▸ **What you need to do**
Copy the part of the material that opens with the line containing "Where should I click to: Select" and closes with the line containing "tap(501, 134)", requests included, and increase every coordinate in the answers by 122. Leave everything else unchanged.

▸ **Dataset records**
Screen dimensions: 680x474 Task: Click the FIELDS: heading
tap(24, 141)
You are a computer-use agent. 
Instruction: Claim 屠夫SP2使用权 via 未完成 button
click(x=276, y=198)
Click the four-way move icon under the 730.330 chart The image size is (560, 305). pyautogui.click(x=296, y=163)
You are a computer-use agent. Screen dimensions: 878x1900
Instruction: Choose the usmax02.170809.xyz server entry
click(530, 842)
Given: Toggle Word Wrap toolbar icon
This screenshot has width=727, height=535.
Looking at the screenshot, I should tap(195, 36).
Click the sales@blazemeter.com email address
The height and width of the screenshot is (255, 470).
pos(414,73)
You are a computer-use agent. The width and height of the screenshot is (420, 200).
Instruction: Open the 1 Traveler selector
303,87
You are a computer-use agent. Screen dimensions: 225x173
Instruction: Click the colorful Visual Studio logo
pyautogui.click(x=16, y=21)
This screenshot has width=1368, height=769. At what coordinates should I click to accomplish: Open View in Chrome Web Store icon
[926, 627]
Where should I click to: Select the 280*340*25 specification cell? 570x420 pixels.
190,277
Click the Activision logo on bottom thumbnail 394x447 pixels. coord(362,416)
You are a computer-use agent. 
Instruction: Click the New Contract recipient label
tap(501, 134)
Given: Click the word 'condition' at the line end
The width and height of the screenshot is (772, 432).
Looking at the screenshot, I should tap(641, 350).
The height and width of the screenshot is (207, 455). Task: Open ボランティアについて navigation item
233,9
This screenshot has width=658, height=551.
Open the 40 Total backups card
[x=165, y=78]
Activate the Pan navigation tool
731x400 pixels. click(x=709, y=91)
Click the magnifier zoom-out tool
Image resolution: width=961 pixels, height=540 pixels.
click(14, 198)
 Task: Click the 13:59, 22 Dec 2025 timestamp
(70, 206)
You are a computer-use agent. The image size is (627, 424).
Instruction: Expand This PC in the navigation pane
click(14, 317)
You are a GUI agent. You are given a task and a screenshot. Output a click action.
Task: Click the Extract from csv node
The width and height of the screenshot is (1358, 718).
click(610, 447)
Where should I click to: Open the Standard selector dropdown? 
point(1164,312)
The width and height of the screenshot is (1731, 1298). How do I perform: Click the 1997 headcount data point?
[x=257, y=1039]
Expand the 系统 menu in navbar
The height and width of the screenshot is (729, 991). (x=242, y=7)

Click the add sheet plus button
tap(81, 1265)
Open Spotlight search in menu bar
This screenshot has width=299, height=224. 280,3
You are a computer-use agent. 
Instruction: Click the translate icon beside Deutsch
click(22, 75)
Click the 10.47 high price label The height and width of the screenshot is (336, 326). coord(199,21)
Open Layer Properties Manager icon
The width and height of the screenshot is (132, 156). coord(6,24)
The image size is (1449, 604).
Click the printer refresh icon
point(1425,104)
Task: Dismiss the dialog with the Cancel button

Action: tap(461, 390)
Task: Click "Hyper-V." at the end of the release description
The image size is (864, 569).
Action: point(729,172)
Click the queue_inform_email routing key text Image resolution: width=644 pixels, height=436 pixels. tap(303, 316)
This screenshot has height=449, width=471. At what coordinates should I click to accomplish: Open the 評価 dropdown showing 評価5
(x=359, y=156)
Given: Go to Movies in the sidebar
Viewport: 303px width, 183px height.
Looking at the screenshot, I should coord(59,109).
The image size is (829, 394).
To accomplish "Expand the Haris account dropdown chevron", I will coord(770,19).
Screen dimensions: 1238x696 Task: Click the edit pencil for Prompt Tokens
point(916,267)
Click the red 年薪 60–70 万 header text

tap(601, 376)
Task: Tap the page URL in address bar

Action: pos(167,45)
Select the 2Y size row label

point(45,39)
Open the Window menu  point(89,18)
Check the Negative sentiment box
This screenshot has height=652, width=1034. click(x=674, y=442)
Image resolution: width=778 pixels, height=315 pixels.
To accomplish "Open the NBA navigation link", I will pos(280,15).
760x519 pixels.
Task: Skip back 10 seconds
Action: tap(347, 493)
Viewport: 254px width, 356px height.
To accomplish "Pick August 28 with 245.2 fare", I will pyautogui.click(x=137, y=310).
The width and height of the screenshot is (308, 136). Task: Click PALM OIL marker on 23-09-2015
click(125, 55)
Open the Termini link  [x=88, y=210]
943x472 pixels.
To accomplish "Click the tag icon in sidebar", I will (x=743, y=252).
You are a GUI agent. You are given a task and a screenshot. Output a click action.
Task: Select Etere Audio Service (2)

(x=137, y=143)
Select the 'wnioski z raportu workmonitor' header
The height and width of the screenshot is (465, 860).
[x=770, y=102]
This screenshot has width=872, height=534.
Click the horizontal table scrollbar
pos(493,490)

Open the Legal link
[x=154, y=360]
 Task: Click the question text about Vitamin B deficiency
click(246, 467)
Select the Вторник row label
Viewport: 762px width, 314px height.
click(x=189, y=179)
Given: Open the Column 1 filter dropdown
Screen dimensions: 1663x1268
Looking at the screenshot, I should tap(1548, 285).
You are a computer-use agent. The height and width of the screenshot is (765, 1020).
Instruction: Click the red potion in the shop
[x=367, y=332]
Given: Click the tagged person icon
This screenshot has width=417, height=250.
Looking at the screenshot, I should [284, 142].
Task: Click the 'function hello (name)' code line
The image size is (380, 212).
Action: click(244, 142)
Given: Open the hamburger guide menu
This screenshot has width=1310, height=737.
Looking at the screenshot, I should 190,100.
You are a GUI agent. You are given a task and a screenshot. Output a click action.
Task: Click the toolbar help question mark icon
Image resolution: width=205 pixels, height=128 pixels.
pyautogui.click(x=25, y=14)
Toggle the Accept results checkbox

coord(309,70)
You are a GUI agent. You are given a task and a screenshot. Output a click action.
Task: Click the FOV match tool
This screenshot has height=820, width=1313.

▸ **Answer to this problem**
Where should I click to: Select the 280*340*25 specification cell? 570x420 pixels.
312,399
Click the Activision logo on bottom thumbnail 394x447 pixels. coord(484,538)
You are a computer-use agent. 
Instruction: Click the New Contract recipient label
tap(623, 256)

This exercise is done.